This is a large vase standing over 3 feet tall. Does anyone know age or value. Happy holidays and thanks in advance.







Subject:Re: Satsuma vase
Posted By: Bill H Tue, Dec 26, 2017

This vase is a Chinese blank that received its transfer-applied rose medallion veneer and faux Tongzhi reign mark at a porcelain ornamentation factory in Macao circa 1970-1990, according to gotheborg.com. What these decorative items bring depends on just how honest the seller and informed the buyer is in any given transaction. I suggest you sign on with liveauctioneers.com and query their data base, using keywords "Macao rose medallion vase 36". It'll get you about a hundred pages, with some 2400 results (including repeats) to peruse. If that doesn't work, eBay should have some in their archive too.

Good luck,

Bill H.

Subject:Re: Satsuma vase
Posted By: Martin Michels Tue, Dec 26, 2017

Not Satsuma, which is Japanese, but a Chinese "famille rose" vase with a seal mark saying: Da Qing Qianlong Nian Zhi = Great Qing Qianlong (emperor) period made.
What is striking is that the seal mark is not totally consistent with the usual Qianlog seal marks, compare with the included picture.
Perhaps the more experienced Forum experts on Chinese porcelain can tell you more about this vase.
For more info about Qianlong marks, see this link:
http://gotheborg.com/marks/20thcenturychina.shtml

Regards,
Martin.



Subject:Re: Satsuma vase
Posted By: Bill H Wed, Dec 27, 2017

Thanks Martin for the reminder that this vase has a faux Qianlong mark and not the so-called faux Tongzhi mark, which was the last and most lasting thing to catch my eye when comparing my thoughts on the subject against the gotheborg.com data. However, I'll stick with the 70s to 90s period for dating, because similar Chinese vases having such relatively well applied and appealing transfer decoration were on display at the Bangkok weekend market and some street shops when I was living in Thailand in the early 90's.
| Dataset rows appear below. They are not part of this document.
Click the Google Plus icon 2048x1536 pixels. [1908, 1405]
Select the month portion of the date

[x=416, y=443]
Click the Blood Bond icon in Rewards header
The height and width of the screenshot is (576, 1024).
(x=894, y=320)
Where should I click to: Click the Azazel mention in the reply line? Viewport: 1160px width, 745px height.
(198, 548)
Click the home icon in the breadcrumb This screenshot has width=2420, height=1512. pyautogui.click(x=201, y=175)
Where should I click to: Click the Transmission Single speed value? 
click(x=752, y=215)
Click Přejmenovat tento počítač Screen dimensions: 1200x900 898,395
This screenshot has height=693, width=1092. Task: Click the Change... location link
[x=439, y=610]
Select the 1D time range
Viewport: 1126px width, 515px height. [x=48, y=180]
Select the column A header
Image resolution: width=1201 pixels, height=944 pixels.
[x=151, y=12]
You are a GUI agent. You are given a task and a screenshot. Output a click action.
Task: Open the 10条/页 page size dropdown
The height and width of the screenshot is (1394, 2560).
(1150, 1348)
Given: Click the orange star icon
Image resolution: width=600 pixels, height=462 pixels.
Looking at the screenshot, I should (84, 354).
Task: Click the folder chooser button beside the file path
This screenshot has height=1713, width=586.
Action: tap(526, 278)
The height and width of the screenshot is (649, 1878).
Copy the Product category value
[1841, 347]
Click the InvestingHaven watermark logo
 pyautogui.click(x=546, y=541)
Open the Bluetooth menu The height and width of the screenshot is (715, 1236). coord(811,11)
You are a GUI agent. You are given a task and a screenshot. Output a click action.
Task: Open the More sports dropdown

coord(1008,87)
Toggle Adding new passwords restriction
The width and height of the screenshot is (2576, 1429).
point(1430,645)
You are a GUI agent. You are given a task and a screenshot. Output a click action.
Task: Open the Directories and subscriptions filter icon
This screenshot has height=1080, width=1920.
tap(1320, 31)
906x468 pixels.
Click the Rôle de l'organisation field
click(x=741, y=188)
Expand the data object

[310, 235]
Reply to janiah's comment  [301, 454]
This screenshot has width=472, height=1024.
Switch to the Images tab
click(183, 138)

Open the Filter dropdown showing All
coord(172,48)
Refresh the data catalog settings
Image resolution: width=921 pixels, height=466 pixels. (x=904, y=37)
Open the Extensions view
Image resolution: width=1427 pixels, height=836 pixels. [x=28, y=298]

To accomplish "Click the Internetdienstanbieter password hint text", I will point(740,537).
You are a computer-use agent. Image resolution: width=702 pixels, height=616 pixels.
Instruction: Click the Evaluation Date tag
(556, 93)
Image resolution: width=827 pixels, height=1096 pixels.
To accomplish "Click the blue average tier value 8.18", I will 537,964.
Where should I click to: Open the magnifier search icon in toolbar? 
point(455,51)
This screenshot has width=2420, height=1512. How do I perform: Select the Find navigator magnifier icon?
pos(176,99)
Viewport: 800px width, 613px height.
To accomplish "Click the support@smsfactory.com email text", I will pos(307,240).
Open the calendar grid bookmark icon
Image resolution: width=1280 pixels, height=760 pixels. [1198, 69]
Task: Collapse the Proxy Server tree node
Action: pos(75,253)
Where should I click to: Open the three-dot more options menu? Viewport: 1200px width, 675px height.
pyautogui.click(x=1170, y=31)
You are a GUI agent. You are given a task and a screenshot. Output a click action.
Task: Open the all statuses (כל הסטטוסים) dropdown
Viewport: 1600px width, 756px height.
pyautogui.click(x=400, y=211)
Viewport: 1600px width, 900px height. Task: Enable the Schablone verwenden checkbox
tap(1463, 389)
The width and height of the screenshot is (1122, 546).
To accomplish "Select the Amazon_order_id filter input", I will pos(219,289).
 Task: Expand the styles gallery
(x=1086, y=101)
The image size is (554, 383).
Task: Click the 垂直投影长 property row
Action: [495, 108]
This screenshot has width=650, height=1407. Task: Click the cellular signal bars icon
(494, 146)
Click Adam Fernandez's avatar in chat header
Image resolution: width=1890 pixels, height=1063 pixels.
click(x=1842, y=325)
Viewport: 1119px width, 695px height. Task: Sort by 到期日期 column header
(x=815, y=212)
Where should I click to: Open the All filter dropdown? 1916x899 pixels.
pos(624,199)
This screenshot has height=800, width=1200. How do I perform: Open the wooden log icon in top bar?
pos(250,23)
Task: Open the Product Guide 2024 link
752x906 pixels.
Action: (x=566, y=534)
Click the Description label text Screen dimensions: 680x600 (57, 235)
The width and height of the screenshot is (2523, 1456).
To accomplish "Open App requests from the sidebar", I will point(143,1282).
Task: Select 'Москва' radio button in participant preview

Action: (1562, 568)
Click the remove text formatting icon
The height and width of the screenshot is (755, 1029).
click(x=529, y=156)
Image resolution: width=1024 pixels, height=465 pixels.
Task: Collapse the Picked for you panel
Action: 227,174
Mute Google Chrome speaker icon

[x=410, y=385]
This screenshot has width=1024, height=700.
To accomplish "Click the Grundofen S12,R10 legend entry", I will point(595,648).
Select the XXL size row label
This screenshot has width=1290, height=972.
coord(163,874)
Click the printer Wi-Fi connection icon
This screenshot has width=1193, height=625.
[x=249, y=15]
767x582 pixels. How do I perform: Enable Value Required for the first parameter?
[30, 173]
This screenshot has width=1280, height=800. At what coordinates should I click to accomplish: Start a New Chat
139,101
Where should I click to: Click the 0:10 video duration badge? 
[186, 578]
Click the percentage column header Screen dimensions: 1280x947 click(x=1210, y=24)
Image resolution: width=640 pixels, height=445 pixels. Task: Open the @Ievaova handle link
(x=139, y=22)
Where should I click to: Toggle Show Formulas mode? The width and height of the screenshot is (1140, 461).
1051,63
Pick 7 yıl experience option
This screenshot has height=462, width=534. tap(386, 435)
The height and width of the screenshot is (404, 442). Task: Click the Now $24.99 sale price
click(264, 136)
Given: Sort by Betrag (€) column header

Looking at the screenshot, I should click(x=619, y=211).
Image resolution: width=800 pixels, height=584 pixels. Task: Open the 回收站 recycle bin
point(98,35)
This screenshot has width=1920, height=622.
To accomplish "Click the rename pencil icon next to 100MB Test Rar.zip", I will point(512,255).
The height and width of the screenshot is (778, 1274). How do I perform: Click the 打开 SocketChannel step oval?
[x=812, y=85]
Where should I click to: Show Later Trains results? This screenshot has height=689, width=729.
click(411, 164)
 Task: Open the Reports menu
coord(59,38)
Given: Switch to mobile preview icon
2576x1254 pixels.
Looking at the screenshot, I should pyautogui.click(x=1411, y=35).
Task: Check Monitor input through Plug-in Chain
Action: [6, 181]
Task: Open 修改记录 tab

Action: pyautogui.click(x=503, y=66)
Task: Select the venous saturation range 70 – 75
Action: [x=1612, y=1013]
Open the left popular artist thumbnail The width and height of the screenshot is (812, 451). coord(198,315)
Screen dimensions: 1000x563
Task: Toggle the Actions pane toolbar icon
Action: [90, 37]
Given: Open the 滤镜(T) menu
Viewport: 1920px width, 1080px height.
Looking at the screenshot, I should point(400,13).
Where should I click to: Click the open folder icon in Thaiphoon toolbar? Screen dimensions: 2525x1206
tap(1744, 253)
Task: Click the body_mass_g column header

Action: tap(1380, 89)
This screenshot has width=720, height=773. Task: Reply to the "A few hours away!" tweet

Differences in the real and fake Qianlong marks sort of fade to mootness when you consider how the Qianlong Emperor died some 60 years before rose medallion was produced as the pattern we still recognize today. Moreover, the Macao factory made this faux vase somewhere around 120 years or more after that first real rose medallion was produced. And lest we forget, porcelain decoration using printed transfers was invented in Liverpool in England in the 1750's and spread thereafter to the Continent. However, while it was adopted fairly early by the insular Japanese, Chinese porcelain producers only began using the process commercially in the post-Qing Republic era, when the manpower needed to make and decorate porcelain was decimated by the outbreak of civil and world wars.

But I predict those decorating factories will totally ignore these three alleged strikes against them.

Cheers,

Bill H.

Subject:Re: Satsuma vase
Posted By: Bokaba Wed, Dec 27, 2017

Satsuma is a Japanese soft paste ceramic. Your vase is Chinese, a rose medallion pattern, probably from the 1970s or later.